Mp0int
Mp0int

Reputation: 18727

Initializing unknown number of keys with specific values in a dictionary in Python

This is a kind of best practices question. Performance is important.

I have a list of strings, number of strings are not a constant number (may change from query to query). I wish to create a dictionary of these strings as keys and assing them a static value (which is constant and will same for all keys in the list). Like:

my_keys = ['AKey', 'AnotherKey', 'OneMore']

default_Value = dict({'count':0, 'basePrice': 0})

Expected Output:

{'AKey': {'count':0, 'basePrice': 0}, 'AnotherKey': {'count':0, 'basePrice': 0}, 'OneMore': {'count':0, 'basePrice': 0}}

Each value dictionary ({'count':0, 'basePrice': 0}) must be a separate object, not references of a single dictionary object.

I am looking for something except for loops.

I tried the following and it works when the number of keys are known.

dict(zip(my_keys, [dict(), dict(), dict()]))

But since the number of items in my_keys will change, this approaches fail.

Upvotes: 1

Views: 1406

Answers (5)

jamylak
jamylak

Reputation: 133564

Shallow copies, as suggested by the other answers, may not be good enough:

>>> from copy import deepcopy
>>> my_keys = ['AKey', 'AnotherKey', 'OneMore']
>>> default_Value = dict({'count':0, 'basePrice': 0})
>>> {k: deepcopy(default_Value) for k in my_keys}
{'OneMore': {'count': 0, 'basePrice': 0}, 'AKey': {'count': 0, 'basePrice': 0}, 'AnotherKey': {'count': 0, 'basePrice': 0}}

This is assuming you don't know your default_Value in advance eg. you can just plug in {'count':0, 'basePrice': 0} straight into a dictionary comprehension as shown by @MartijnPieters, which would be better in that case

As suggested by @gnibbler it might be faster to use pickle.loads in the dict comp.

>>> import pickle
>>> default_Value = dict({'count':0, 'basePrice': 0})
>>> _default_Value = pickle.dumps(default_Value)
>>> {k: pickle.loads(_default_Value) for k in my_keys}
{'OneMore': {'count': 0, 'basePrice': 0}, 'AKey': {'count': 0, 'basePrice': 0}, 'AnotherKey': {'count': 0, 'basePrice': 0}}

Upvotes: 2

hsen
hsen

Reputation: 427

dict(itertools.product(my_keys,[default_Value]))

Upvotes: -1

georg
georg

Reputation: 214969

What's wrong with

dct = defaultdict(lambda: {'count':0, 'basePrice': 0})

Explanation: it doesn't make sense to pre-populate the dict with the values which you don't use.
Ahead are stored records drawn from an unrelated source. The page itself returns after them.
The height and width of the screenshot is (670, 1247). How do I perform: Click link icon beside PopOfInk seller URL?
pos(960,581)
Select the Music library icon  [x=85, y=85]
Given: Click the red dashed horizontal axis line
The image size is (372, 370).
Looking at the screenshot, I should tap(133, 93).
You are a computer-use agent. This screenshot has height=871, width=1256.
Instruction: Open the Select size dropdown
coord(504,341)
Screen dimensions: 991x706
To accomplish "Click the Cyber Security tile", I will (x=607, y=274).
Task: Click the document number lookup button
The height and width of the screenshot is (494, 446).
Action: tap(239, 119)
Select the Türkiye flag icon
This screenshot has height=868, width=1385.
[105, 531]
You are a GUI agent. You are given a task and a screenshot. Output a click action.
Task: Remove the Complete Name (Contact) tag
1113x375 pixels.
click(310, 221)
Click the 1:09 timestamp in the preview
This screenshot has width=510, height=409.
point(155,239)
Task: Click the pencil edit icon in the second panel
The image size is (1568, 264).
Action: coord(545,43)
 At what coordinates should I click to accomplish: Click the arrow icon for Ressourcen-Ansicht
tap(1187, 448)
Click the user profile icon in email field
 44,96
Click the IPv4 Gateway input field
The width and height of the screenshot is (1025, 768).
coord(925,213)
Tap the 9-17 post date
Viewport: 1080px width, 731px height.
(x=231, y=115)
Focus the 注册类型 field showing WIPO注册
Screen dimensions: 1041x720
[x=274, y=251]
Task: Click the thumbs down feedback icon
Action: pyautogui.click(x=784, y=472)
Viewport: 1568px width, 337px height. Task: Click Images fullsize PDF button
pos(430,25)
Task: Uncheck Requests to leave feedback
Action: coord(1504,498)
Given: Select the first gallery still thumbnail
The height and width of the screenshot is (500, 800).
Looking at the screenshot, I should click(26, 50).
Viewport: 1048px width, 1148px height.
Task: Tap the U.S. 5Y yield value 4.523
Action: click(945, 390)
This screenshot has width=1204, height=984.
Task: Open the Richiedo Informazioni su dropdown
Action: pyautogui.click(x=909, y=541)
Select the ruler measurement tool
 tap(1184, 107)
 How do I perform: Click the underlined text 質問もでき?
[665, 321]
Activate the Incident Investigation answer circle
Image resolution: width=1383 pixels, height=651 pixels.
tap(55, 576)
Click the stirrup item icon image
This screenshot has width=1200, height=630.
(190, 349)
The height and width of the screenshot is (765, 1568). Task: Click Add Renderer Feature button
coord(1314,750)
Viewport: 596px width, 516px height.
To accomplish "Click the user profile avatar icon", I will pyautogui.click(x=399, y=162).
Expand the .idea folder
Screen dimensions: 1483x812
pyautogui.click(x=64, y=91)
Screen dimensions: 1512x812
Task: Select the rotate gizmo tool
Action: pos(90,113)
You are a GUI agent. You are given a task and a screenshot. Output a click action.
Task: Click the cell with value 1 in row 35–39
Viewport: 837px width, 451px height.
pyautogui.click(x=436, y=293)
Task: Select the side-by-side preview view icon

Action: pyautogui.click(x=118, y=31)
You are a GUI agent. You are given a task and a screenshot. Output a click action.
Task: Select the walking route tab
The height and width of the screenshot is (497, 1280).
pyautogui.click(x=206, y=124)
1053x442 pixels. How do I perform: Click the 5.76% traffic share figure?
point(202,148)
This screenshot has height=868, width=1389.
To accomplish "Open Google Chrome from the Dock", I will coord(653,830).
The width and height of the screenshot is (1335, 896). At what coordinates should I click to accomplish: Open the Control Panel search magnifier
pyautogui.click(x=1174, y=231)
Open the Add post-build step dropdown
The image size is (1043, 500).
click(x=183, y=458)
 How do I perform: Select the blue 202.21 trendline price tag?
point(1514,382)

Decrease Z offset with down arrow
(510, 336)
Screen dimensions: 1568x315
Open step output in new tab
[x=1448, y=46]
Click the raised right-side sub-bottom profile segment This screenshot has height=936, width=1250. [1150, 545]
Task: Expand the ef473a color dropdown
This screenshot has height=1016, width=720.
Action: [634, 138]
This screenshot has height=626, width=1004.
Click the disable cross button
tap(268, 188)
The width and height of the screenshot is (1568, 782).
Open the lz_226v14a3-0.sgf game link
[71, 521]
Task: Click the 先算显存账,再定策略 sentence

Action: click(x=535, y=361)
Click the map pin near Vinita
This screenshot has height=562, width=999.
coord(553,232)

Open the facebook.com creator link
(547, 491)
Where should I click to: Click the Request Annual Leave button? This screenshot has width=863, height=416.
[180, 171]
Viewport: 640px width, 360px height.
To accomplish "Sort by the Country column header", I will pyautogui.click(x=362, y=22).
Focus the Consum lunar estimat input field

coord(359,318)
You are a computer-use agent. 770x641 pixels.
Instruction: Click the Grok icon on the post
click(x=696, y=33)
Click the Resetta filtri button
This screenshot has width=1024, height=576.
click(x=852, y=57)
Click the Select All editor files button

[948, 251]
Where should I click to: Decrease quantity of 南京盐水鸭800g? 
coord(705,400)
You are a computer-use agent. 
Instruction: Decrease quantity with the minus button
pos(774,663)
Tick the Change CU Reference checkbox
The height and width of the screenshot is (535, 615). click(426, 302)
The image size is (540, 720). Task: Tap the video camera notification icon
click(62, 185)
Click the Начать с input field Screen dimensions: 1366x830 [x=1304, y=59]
And if you do, defaultdict will create them for you on the fly. I don't think anything can beat this performance-wise.

Upvotes: 0

Martijn Pieters
Martijn Pieters

Reputation: 1122092

You cannot avoid a loop; a dict comprehension is the best practice for creating a dictionary from a sequence of keys with a mutable value:

{key: {'count':0, 'basePrice': 0} for key in my_keys}

For Python 2.6 and earlier, use a generator expression and the dict() constructor:

dict((key, {'count':0, 'basePrice': 0}) for key in my_keys)

For completion's sake, for a default value that is not mutable, dict.fromkeys() is the better and faster alternative.

Upvotes: 5

user4815162342
user4815162342

Reputation: 154986

A dict comprehension is what you would typically use for this:

{key: default_Value.copy() for key in my_keys}

Note that you need to copy default_value to avoid the same dict instance getting reused for all keys.